Проникновение экспериментальных методов в психологию позволило получить адекватное представление о механизмах формирования и функционирования высших психических функций человека. Был обоснован вывод об активной позиции ребенка в педагогическом процессе, о принципиальном значении пробуждения и поддержания его внутренней активности при достижении воспитательных целей. Опираясь на новейшие открытия того времени, швейцарский психолог и педагог Эдуард Клапаред писал в начале ХХ в.: «Необходимо изучать естественные проявления детей и в соответствии с ними организовывать воспитательную деятельность. Методы и программы вращаются вокруг ребенка, а не ребенок, изо всех сил старающийся крутиться вокруг программы, составленной без какого-либо учета его особенностей – вот именно такую «коперниковую революцию» требует психология от педагогики» [2; 129]. Повышенное внимание к внутреннему миру ребенка, бережное отношение к его духовному развитию стимулировало учение Зигмунда Фрейда. Фрейд показал связь неврозов с жестким моральным подавлением естественных желаний, чем стимулировал поиск путей, обеспечивающих возможность спонтанного развития детей. Он привлек внимание к необходимости создания особого эмоционального доброжелательного климата в отношениях между воспитателем и воспитуемым.

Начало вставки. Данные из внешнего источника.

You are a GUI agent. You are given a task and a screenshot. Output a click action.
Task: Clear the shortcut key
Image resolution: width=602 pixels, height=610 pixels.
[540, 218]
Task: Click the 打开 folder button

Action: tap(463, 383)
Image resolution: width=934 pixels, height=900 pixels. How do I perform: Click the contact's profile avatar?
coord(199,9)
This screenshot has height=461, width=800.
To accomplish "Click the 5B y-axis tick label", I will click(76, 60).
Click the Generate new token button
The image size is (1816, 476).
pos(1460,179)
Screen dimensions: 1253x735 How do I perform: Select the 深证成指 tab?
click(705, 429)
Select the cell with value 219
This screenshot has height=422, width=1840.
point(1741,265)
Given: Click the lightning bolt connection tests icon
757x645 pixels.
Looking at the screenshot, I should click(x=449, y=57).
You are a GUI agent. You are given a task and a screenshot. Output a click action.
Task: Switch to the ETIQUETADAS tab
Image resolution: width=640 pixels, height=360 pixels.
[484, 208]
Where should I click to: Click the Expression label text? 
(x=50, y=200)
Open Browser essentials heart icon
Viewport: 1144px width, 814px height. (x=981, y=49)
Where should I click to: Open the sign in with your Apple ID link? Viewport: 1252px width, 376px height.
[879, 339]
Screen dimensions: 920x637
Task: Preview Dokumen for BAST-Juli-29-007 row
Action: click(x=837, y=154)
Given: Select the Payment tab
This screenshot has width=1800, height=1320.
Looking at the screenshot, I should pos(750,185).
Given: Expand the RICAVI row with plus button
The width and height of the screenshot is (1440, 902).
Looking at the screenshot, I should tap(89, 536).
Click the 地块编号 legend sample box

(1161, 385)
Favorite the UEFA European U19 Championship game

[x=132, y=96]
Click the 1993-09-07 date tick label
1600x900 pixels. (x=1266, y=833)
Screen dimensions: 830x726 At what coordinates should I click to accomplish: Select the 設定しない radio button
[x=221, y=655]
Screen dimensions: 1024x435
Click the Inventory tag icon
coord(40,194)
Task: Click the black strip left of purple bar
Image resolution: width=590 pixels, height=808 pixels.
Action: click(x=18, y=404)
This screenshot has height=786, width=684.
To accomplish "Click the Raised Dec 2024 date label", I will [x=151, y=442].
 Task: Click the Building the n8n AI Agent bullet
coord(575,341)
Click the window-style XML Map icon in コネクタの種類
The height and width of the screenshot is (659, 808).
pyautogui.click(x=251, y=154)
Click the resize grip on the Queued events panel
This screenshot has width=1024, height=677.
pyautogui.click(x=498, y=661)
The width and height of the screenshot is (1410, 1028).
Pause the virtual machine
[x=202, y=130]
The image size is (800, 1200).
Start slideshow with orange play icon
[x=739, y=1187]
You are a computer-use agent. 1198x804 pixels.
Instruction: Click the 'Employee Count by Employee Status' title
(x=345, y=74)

Рубеж ХIХ – ХХ столетий ознаменовался педоцентристской революцией в педагогике. Старой гербартианской традиции был противопоставлен взгляд на ребенка как на центр учебно-воспитательного процесса. Было признано, что не он должен приспосабливаться к средствам образования, определяемым учителем, а наоборот, средства образования должны приспосабливаться к его интересам и потребностям, соотноситься с уже имеющимся у него опытом. Понимание воспитания связывалось с пониманием индивидуальности воспитуемого, признанием присущего только и исключительно ему пути к счастью. Тем самым провозглашался плюрализм в определении объема и качества содержательного наполнения воспитания, ориентированного прежде всего на конкретного ребенка, его индивидуальные возможности и мотивы. Реформаторы-педагоги – Джон Дьюи и Мария Монтессори, Адольф Феррьер и Овид Декроли, Роже Кузине и Александр Нейл, Людвиг Гурлитт и Константин Вентцель – провозгласили лозунг «Школа для ребенка, а не ребенок для школы». В основе образования, по их мнению, должны лежать активные методы обучения, основанные на самостоятельной исследовательской работе учащихся, поддерживаемых и направляемых учителем.
Индустриальное общество, преодолев консерватизм и устойчивость традиционной жизни, ставило перед образованием новые проблемы, которые хорошо осознавались представителями так называемого «нового воспитания». Так, американский педагог Вильям Килпатрик писал: «Материальные успехи цивилизации грозят обогнать наше социальное и моральное умение охватить выдвигаемые ими проблемы. Уже одно вытекающее отсюда знаменательное следствие имеется: наша молодежь не принимает более авторитарной морали. Мы должны, следовательно, развить данную точку зрения и изобрести такую относительную систему образования, которая считалась бы с фактом непрерывного роста перемен. Иначе опасность угрожает самой цивилизации» [3; 38]. Килпатрик предельно четко сформулировал две основные задачи, вставшие перед образованием в то время. Во-первых, помочь подрастающим поколениям усвоить систему моральных ценностей, общезначимых, социально-позитивных и не мешающих их личному самоопределению. И во-вторых, подготовить их к жизни в постоянно меняющемся динамичном обществе, с тем чтобы они оставались целостными личностями с твердой нравственной позицией.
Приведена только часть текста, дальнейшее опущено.